Ranjau menyeringai puas, menatap adiknya polos. Mencium pipi yang merah, mengusap kepala adik tersayangnya. Kemudian ikut menekurkan kepala dalam dekapan Mamak. Terasa hangat. Sudah lama ia menanti adiknya ini keluar. Tiap petang hingga malam ia tunggui perut mamaknya. Ia sungguh butuh teman untuk berkelahi. Minimal ada yang rela jadi samsaknya.
“Kita harus menamainya,” Jani berkata pelan, menenangkan. Lembut sekali suaranya. Sedangkan Jau masih acuh, ia masih tersenyum dengan mata tajam ke arah jabang.
“Janu.” tangan Jani membelai rambut Jau. Ia masih lemas, belum penuh pulih. Semalam lepas bersalin, pendarahan terlalu deras membuat dukun bayi kebingungan. Lantas menyerah. Beruntung beberapa menit setelah mantri didatangkan suasana menegangkan itu luruh, darah terhenti. Namun tetap membuat Rinjani kehilangan banyak darah. Bayi yang di kandung bobotnya melebihi ukuran normal, sehingga belum capai masanya jabang bayi itu memaksa keluar. Hal yang lumrah.

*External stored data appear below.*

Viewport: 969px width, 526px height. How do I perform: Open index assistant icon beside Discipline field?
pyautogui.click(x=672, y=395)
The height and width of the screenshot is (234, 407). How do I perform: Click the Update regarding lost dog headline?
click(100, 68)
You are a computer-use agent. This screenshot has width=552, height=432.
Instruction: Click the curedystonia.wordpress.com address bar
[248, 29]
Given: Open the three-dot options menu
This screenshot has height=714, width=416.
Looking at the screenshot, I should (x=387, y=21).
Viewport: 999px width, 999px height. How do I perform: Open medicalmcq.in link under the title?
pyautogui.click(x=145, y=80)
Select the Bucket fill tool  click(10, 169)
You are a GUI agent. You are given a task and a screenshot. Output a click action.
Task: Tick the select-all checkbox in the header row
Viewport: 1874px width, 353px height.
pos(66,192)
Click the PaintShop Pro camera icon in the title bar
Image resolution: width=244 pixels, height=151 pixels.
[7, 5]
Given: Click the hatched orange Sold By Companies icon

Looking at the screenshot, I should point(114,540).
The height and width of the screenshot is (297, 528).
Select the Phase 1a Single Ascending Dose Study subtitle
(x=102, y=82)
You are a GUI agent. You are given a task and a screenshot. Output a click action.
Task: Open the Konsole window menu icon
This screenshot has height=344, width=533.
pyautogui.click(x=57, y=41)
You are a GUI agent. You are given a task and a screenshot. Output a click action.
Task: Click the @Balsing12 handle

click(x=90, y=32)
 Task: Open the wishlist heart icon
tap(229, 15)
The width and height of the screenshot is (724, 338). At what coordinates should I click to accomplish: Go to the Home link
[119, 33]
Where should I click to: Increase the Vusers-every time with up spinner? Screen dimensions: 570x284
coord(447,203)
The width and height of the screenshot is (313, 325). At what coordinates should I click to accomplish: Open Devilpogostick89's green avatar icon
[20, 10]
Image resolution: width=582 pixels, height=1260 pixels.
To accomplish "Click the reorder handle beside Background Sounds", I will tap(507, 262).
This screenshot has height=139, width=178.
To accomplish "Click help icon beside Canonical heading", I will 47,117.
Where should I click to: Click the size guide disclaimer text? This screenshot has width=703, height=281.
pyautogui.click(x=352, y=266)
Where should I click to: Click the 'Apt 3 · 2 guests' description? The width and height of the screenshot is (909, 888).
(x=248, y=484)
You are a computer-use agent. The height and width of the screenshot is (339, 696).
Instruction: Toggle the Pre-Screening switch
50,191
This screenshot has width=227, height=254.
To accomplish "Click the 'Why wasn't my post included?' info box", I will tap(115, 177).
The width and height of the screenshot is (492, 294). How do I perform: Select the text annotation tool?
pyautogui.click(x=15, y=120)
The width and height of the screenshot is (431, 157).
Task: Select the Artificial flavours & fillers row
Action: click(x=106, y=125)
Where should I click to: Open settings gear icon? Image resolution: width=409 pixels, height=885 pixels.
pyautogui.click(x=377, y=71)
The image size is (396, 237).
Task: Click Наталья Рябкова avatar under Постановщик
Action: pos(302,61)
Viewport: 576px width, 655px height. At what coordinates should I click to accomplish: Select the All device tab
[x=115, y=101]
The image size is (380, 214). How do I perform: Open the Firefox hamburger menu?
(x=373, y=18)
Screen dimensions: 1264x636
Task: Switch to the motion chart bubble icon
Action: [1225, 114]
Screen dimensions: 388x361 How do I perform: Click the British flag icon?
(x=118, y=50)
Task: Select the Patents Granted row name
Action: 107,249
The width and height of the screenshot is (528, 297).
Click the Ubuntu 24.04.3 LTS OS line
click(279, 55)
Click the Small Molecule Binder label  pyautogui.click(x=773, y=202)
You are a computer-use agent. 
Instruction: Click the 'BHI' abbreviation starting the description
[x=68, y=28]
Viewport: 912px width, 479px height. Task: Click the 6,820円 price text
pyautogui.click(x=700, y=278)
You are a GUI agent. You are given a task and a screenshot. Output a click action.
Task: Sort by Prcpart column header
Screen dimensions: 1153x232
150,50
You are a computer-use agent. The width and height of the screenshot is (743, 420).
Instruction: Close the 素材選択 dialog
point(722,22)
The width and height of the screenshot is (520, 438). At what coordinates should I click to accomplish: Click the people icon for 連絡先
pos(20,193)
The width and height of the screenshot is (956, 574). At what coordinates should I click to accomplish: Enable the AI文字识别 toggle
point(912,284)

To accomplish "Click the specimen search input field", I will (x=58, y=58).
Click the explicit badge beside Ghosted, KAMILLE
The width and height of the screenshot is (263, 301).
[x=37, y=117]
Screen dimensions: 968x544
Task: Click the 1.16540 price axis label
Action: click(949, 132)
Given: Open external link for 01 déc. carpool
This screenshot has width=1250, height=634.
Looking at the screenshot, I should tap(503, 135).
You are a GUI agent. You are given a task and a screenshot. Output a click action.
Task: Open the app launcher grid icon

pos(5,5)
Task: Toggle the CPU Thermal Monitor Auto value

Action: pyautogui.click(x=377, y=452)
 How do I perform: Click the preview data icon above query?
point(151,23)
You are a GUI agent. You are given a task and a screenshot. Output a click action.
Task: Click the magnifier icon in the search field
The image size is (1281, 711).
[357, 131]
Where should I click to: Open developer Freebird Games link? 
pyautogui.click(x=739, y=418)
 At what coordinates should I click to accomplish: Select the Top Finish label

“Entahlah, Mak. Tapi cerita-cerita Bapak di surau cukup menarik, tentang Fatih. Ya, Fatih.” Ranjau menatap mamaknya lamat-lamat. Mengingat kisah konstantinopel yang diceritakan bapaknya saban kalong.
“Fatih?” Rinjani mengangguk. Menimang bayi yang menyungging senyum menggemaskan kini. Menciumi kedua anaknya. Ranjau menyimpul senyum. Membayangkan wajah mengkal bapaknya, ketika tahu keputusan masalah nama ini sudah final.
Beiringan dengan tawa Jau. Dengan jemari Jau yang masih menyentuh bibir adik kesayangannya. Bahkan gerimispun belum sepenuhnya jatuh ke sungai. Saat itu pula terdengar bunyi derap langkah yang gemuruh di luar rumah. Lima detik kemudian menyusul lengkingan suara membuat pengang telinga.
“DOBRAK!” Suara itu riuh ramai.
Jantung Jani seketika seperti dihempaskan ke lantai keras, kaget bukan main. Lima detik kemudian menyusul suara pintu berdebam. Aroma mencekam menguap di langit-langit rumah. Rumah ini serba kayu tipis, mudah diambrukkan. Serentak sekumpulan celana kempol loreng, lengkap dengan sepatu Lars takzim menghitung langkah. Menyelidik teiliti segala sudut rumah. Menghempaskan barang-barang yang berada di atas, membuat pecah segalanya. Mereka menyalak garang.
“BARA!” Seru mereka serempak. Sahut-menyahut ngeri. Menusuk lubang kuping Jau, juga mamaknya yang terkesiap takut. Keringat seketika memenuhi ubun-ubun.